In writing short stories, you are finished when the conflict is solved.  Obviously this holds true for a novel to some extent, but if that was the only factor, we wouldn’t have novels.  (We’d have short stories.)

And, how do you “write a life” and make it exciting?  I don’t know about you, but there are portions of my life that, if someone were watching it on T.V., they’d fast forward DAYS at a TIME just to skip the boredom.  (Or they’d go grab a couple of sharpened #2 pencils.  I’m not boring enough to warrant dull ones…)

I want this thing done now.  I want to understand what the Hell I’m failing at to make my word-count decent (40k?  Pretty pretty please with lots of sugar? [I’m currently at 23k]).  I want to be able to read through my manuscript and not second-guess myself.  I want to be able to see where I need to add detail/plot/character development/beans/elephants/etcetera.  I want to have the confidence to stay away from the delete button.  I want to understand the difference between “essential story/essential detail” in short stories and in novels.

But mostly?

I want to have patience with myself.


3 thoughts on “writing patience

  1. Hahaha, beans/elephants ^___^

    I understand your frustration! (!!!) I’m almost glad to have “finished” my most recent project, so that I don’t have to be contending with this sort of madness right now . . . but (hopefully? should one hope for that?) it won’t be long before I’m back in the midst of the hair-pulling, teeth-grinding, brain-wracking, self-doubting, and generally aggravating (but exhilarating) writing process.

    As far as a novel goes, it’s over when all the major conflicts have been reasonably resolved (unless you’re writing a “literary” work in which the rules of plotting get thrown out the window).
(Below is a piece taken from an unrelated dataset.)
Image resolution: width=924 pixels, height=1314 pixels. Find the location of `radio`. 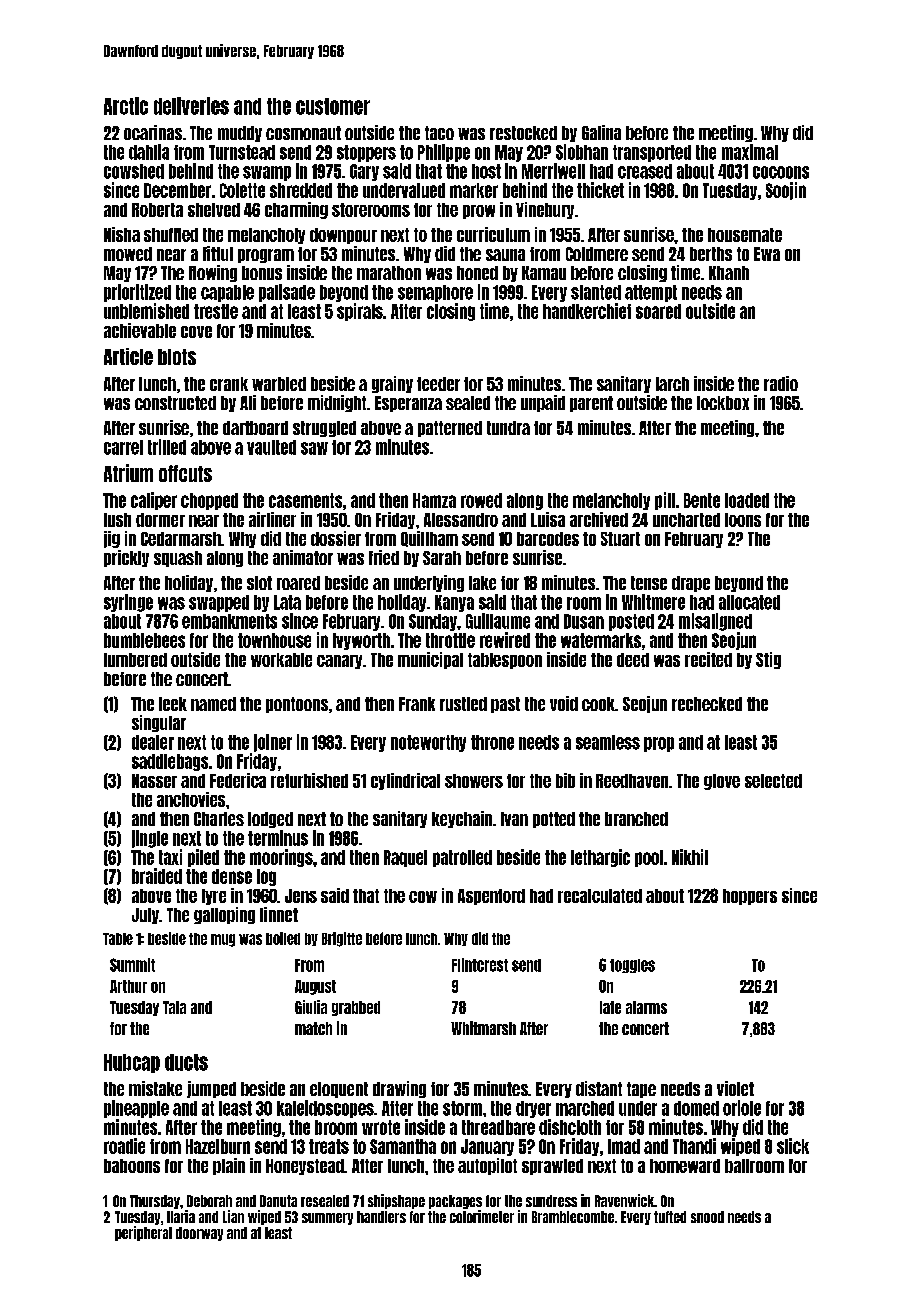

radio is located at coordinates (781, 383).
I don’t agree that writing a novel is like writing a life. It might be like writing part of a life, or like making what you’re writing about SEEM like real life, but one needn’t make it an ENTIRE life. (And very few novels end with the characters’ death.)

    I hope somehow things get a lot simpler for you with your story soon! Courage and luck to you!

  2. Quote: “…unless you’re writing a “literary” work in which the rules of plotting get thrown out the window.”

    HAHA! I love it. Someone who shares my opinion! 😀

    Thanks for the good wishes, guys. I ended up not writing last night, but today I feel better, and in between reminding myself to take it one little bit at a time, I’m thinking I might try my hand at a bit of it this evening.